Source passage
BEGIN

JAC Online

Focus
by Commissioner Wesley Harris


Getting our focus

HUSBANDS do not always see things in the same way as their wives. If I tried on my wife’s spectacles I would soon discover that! Vision is a very individual thing. One lense won’t suit all but good focus is important for everybody.

The same applies in photography. Unless the focus is right the picture will be unclear. This is also important in life generally. I talk to young people who have the advantages of a good education but I discover that having gained their degrees some have little idea of what they want to do with their lives. Life has not come into focus for them; they have no real focal point.

Corrie ten Boom who suffered in a Nazi death camp said, ‘If you look at the world you’ll be distressed. If you look within you’ll be depressed. But if you look to Christ you’ll be at rest’.

For some people life comes into focus gradually. For other it happens in an instantly. Recently, my wife had a problem with one of her eyes but laser treatment brought instant restoration of vision and it can be like that spiritually.

END

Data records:

BEGIN

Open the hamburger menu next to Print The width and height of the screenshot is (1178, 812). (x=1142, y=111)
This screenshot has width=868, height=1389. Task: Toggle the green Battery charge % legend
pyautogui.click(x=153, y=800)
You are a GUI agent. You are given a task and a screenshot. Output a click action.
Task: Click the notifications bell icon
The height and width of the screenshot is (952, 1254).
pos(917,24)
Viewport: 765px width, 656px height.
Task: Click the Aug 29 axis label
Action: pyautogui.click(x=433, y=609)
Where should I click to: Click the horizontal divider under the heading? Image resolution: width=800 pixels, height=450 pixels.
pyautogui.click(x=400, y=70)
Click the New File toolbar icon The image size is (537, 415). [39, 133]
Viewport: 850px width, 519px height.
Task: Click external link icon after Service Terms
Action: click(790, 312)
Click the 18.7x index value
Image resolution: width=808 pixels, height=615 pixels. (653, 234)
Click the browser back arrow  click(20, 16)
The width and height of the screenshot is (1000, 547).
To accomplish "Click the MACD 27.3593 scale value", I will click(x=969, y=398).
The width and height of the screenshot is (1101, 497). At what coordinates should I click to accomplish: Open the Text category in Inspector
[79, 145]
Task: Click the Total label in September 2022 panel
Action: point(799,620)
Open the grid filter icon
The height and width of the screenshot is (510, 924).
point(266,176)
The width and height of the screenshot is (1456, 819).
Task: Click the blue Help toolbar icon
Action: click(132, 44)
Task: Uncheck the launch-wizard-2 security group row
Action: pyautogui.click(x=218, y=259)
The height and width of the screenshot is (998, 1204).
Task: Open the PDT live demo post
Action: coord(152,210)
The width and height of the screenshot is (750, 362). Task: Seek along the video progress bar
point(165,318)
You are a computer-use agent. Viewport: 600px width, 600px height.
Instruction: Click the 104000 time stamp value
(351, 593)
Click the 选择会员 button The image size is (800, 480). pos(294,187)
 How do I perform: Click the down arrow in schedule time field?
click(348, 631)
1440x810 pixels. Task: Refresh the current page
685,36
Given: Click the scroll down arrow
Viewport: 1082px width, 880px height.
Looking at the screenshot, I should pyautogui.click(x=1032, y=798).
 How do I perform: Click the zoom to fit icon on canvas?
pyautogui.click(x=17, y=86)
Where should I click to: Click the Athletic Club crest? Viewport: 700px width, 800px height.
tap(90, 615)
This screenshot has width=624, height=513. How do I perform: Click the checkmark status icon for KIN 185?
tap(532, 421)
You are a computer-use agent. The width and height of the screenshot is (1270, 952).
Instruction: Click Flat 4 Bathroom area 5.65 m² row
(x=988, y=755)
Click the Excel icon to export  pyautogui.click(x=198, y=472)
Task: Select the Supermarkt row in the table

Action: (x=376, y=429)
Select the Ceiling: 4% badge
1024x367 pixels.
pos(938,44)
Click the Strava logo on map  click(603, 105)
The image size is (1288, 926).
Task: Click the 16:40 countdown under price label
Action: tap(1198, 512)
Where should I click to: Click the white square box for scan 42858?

END

What to do
Extract the portion of the article on focus starting at "The same applies" and ending at "like that spiritually.". The listing comes from a separate source.

Solution below
The same applies in photography. Unless the focus is right the picture will be unclear. This is also important in life generally. I talk to young people who have the advantages of a good education but I discover that having gained their degrees some have little idea of what they want to do with their lives. Life has not come into focus for them; they have no real focal point.

Corrie ten Boom who suffered in a Nazi death camp said, ‘If you look at the world you’ll be distressed. If you look within you’ll be depressed. But if you look to Christ you’ll be at rest’.

For some people life comes into focus gradually. For other it happens in an instantly. Recently, my wife had a problem with one of her eyes but laser treatment brought instant restoration of vision and it can be like that spiritually.